Trouble is most coffee grinders are in the 120-220 watt range that's 10-19 amps at 12v so you'd need a big thick cable to run it directly from your leisure battery. Maybe you'll have to go the inverter way, then you can use it for a mixer to make cake to go with your coffee!!

A small 300w should do the trick.


----------



## oldish hippy (Jul 2, 2012)

amazon do a unbreakable caffiterre double wall so it stay hotter longer holds about 2 mugs hand grinder take off handle fit battery drill hey presto goes as fast as you like


----------



## clarkpeacock (Jul 2, 2012)

Doesn't answer your question about coffee grinding I know, but I've been tempted by one of these gadgets for a while Handpresso Wild Hybrid.  Just not sure if I can really justify the cost!!


----------



## fairytooth (Jul 2, 2012)

I like fresh coffee but can't be faffed to grind it myself.  The best (and best value) I have found is Lidl's own label Belladrom coffee which stays in an air tight container in the fridge then into the aluminium stove top pot as required.  Ready in less than a minute.


----------



## oldish hippy (Jul 2, 2012)

i like fresh coffee first thing in morning normally make up one before bed the straight down in morning whilst kettle boils except when it rock solid in morning like at stonehenge  had solid coffee couldnt drink it


----------



## n brown (Jul 2, 2012)

in portugal i drank espresso black in small cups,called a bica there.one day their machine was broken and the owner put 3 heaped spoonfuls of nescafe into this tiny cup,just fitted,added boiling water and handed it to me,i was sceptical but it was great.try it,not recommended for coffee snobs but fine for caffeine junkies


----------



## Harmergeddon (Jul 3, 2012)

Bigpeetee said:


> Trouble is most coffee grinders are in the 120-220 watt range that's 10-19 amps at 12v so you'd need a big thick cable to run it directly from your leisure battery. .



My conversion already has the capacity for this.
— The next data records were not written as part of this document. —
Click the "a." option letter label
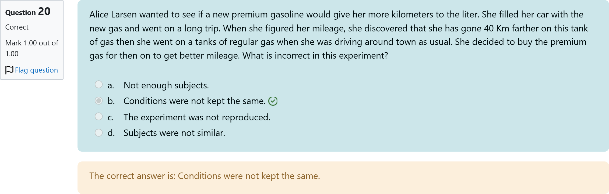 (x=111, y=85)
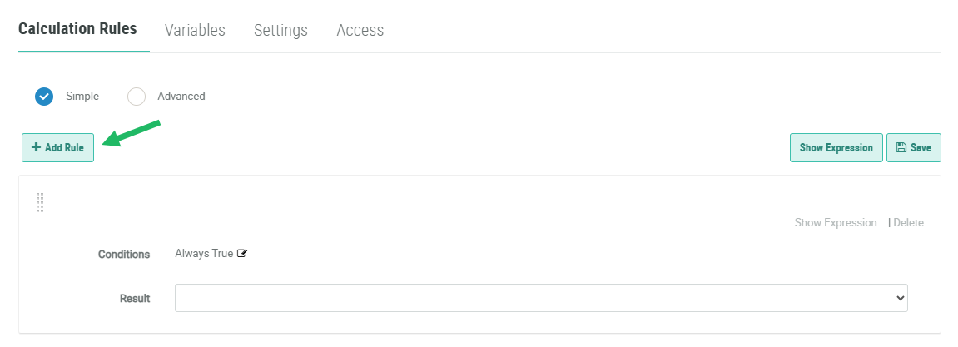Grab the rule's dotted drag handle
Viewport: 958px width, 347px height.
(40, 202)
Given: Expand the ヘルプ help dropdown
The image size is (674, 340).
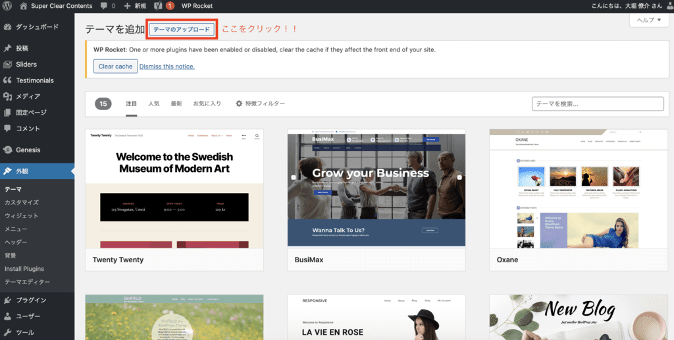Looking at the screenshot, I should tap(649, 20).
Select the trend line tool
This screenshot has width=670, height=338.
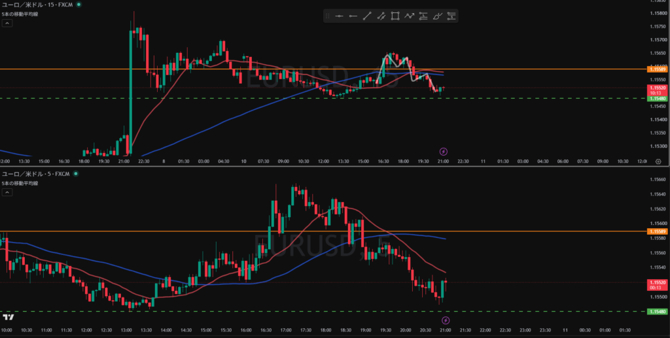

Always sensible to have at least one high power capable cigarette lighter socket.


----------



## sasquatch (Jul 3, 2012)

I have started to drink Nestle Azara instant,it comes in a small can and makes a good quick Americano in the van. When my wife went to buy it for the first time she asked the shop assistant for 'Al Jazzera' coffee! Instead she bought a jar of Nestle Expresso which was a passable substitute.


----------



## Bigpeetee (Jul 3, 2012)

Harmergeddon said:


> My conversion already has the capacity for this. Always sensible to have at least one high power capable cigarette lighter socket.



Cigarette lighter sockets can be used for a short time at high current, long enough to heat the element of the lighter, they are not designed for prolonged use at high current, they get quite hot as a result of poor contact between the metal surfaces.I wouldn't use them for more than say 5-7 amps continuous use.

I'm talking about a dedicated lighter circuit with suitable wire, the ones fitted to the vehicle are loomed with the rest of the cabling, the manufacturer doesn't intend it to be used for prolonged periods of high current, the 10 amp fuse commonly fitted is to protect the cabling in case of short circuit.

I know American manufacturers will allow a 100C rise in temperature of the cable for short use!!

I wouldn't use anything more than say a 60w continuous load, about 5A on one in the cab.


----------



## Harmergeddon (Jul 3, 2012)

Bigpeetee said:


> Cigarette lighter sockets can be used for a short time at high current, long enough to heat the element of the lighter, they are not designed for prolonged use at high current, they get quite hot as a result of poor contact between the metal surfaces.I wouldn't use them for more than say 5-7 amps continuous use.
> 
> I'm talking about a dedicated lighter circuit with suitable wire, the ones fitted to the vehicle are loomed with the rest of the cabling, the manufacturer doesn't intend it to be used for prolonged periods of high current, the 10 amp fuse commonly fitted is to protect the cabling in case of short circuit.



So am i. I have installed one of these sockets Lighter Power Socket With Flip Cover - LTRPS
which i have wired via a 20 amp maxi inline blade fuse holder direct to the ouput from my blocking diode using suitable sized wire. It is a dedicated circuit not in contact with the rest of the vehicles wiring standard loom. Plus i wouldn't really describe grinding coffee as prolonged use, would you?


----------



## Robmac (Jul 3, 2012)

Tesco do a one cup filter thingy - you pop the filter (coffee already contained inside) in the top of a cup and pour the water through it - don't know how good they are but maybe worth a try.


----------